**The problem**:
Answer from the Telecoms Package text below:
(a) On which days are MEPs in Strasbourg?
(b) When will the ITRE and IMCO reports come to a vote?
(c) Which amendment in the IMCO/Harbour report was replaced by an empty version?

MEPs are in Strasbourg on Monday the 4th (they may arrive from Brussels around 12:00 or 13:00), Tuesday the 5th, and Wednesday the 6th of May.

On Wednesday, 6 May at 12:00, both the ITRE (rapported by C. Trautmann) and the IMCO (rapported by M. Harbour) reports will come to a vote in the second reading of the Telecoms Package.

In last-minute opaque negotiations with the EU Council, both rapporteurs agreed to water down in their reports the crucial safeguards for fundamental rights and freedoms of EU citizens:

  • In the IMCO/Harbour report, amendment 166 was replaced by an empty version that has no more protective value. Some very light protection against "net discrimination", where operators can choose what content, services and applications may be accessed or used through their networks, was also completely neutralized. The only protection left is now customer information through contracts, which is a scam, because customer and competition law cannot regulate fundamental rights (and they failed to regulate mobile communication networks, which are still agreed as cartels in most member states).

**Dataset content**:
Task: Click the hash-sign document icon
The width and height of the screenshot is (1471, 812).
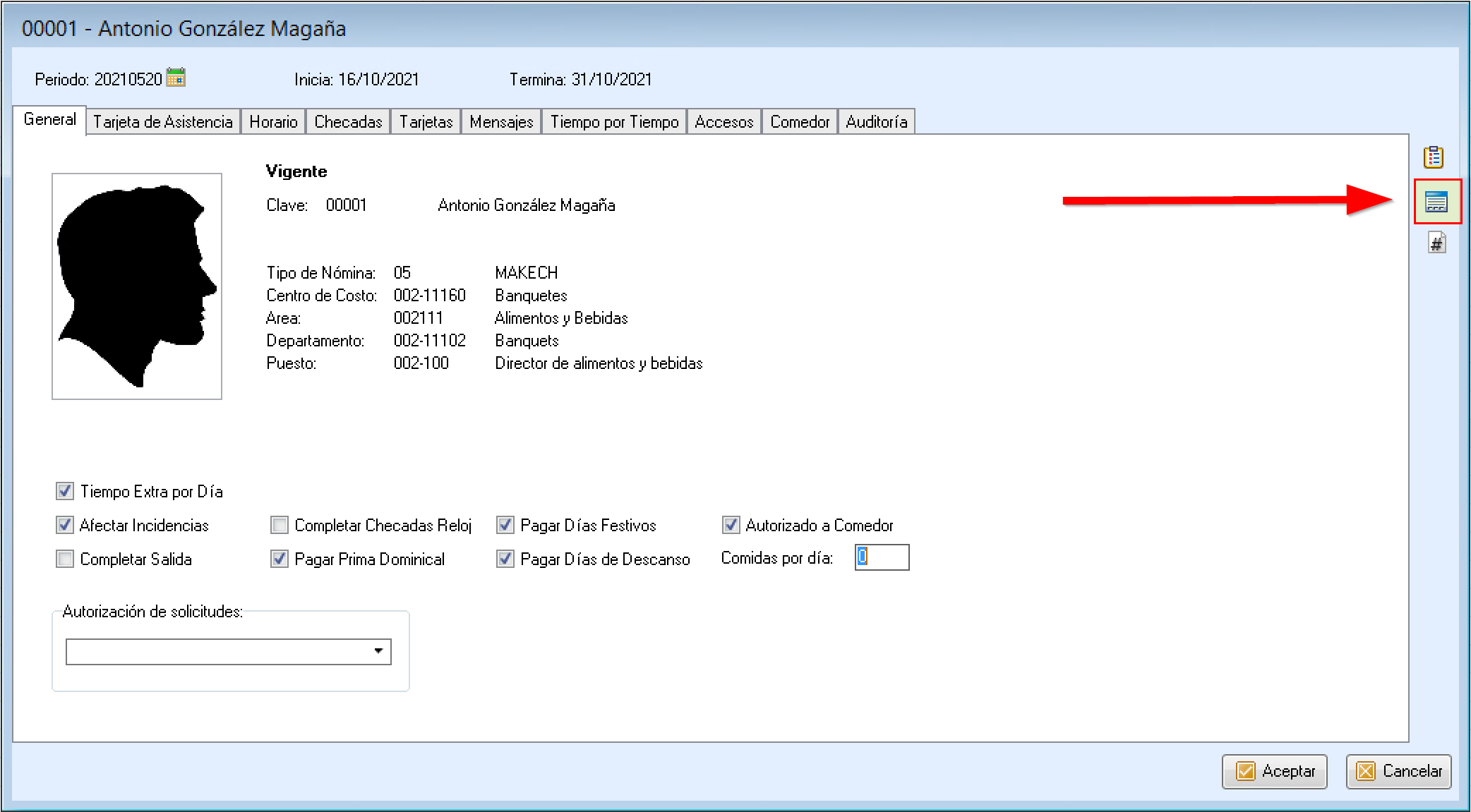Action: 1436,243
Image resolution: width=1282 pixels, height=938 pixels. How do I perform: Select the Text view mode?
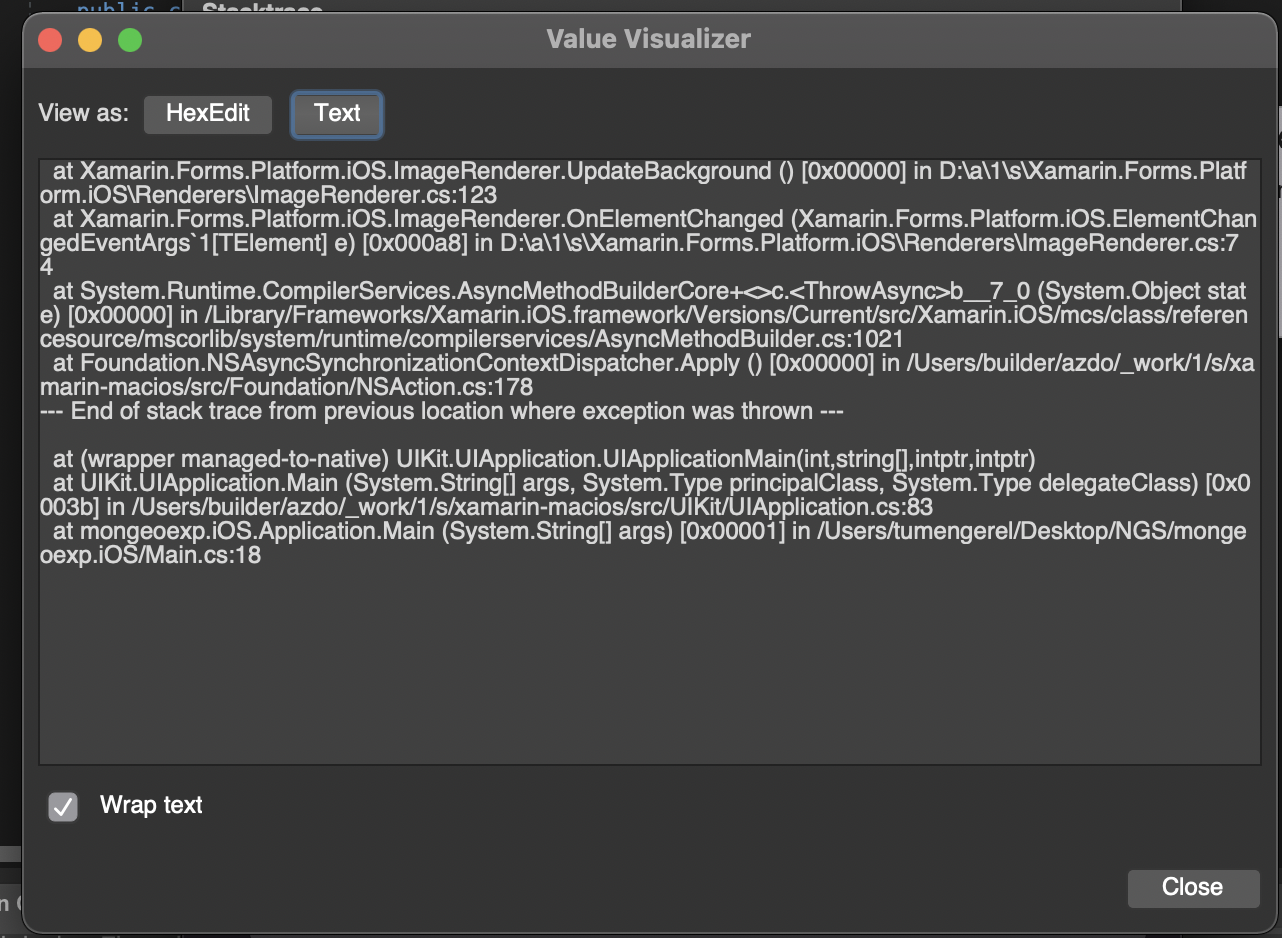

**Finished task**:
(a) Monday the 4th, Tuesday the 5th, and Wednesday the 6th of May.
(b) Wednesday, 6 May at 12:00.
(c) Amendment 166.